> _Aim_
Copy out every line of the records below word for word, leaving out the pictures.

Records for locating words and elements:
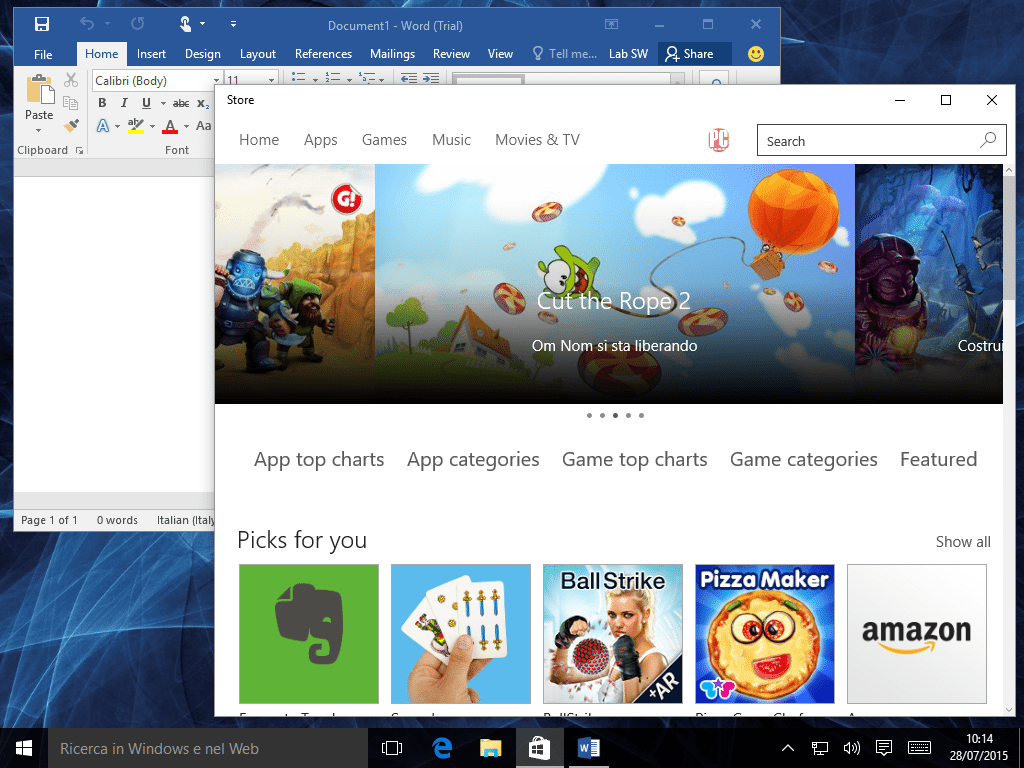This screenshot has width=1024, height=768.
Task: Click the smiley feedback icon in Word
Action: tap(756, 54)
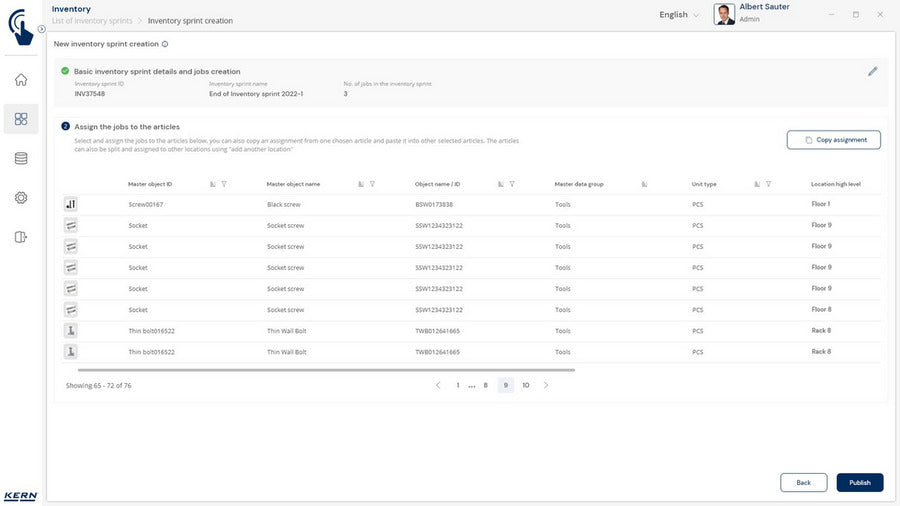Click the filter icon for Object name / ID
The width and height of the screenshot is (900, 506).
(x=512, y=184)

> _The answer_
This screenshot has width=1024, height=768.
Task: Click the smiley feedback icon in Word
Action: tap(756, 54)
Click the filter icon for Object name / ID
The width and height of the screenshot is (900, 506).
(x=512, y=184)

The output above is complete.